(Request) According to this biography of the 7th Duke of Bedford, which constituency did he represent in the House of Commons until 1832?

(Article)
════
Francis Russell, 7th Duke of Bedford,  (13 May 1788 – 14 May 1861), styled Marquess of Tavistock from 1802 to 1839, was a British peer and Whig politician.

Background and education
He was the son of John Russell, 6th Duke of Bedford, and his first wife, the Hon. Georgiana Byng, second daughter of George Byng, 4th Viscount Torrington. Russell was educated at Westminster School and graduated from Trinity College, Cambridge in 1808 as a Master of Arts. He succeeded his father as duke in 1839.

Career
He entered the British House of Commons in 1809, sitting as Member of Parliament for Peterborough in the next three years. Subsequently, Russell represented Bedfordshire until 1832. In the following year, he was summoned to the House of Lords in his father's junior title Baron Howland of Streatham by a writ of acceleration. Russell was sworn of the Privy Council on 6 July 1846 and was invested as a Knight of the Order of the Garter on 26 March 1847. He was made a Special Deputy Warden of the Stannaries in 1852 and was appointed Lord Lieutenant of Bedfordshire in 1859, a post he held until his death in 1861.
════
(Provided material)
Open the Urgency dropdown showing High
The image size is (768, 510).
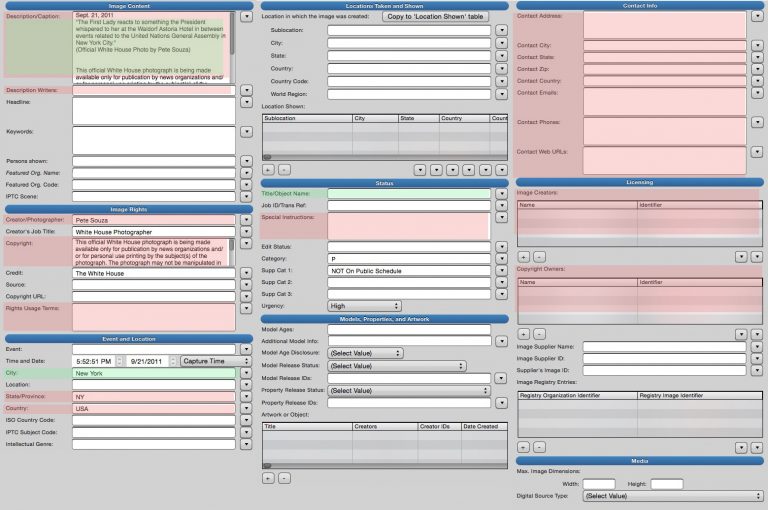365,306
════
(Written answer) Bedfordshire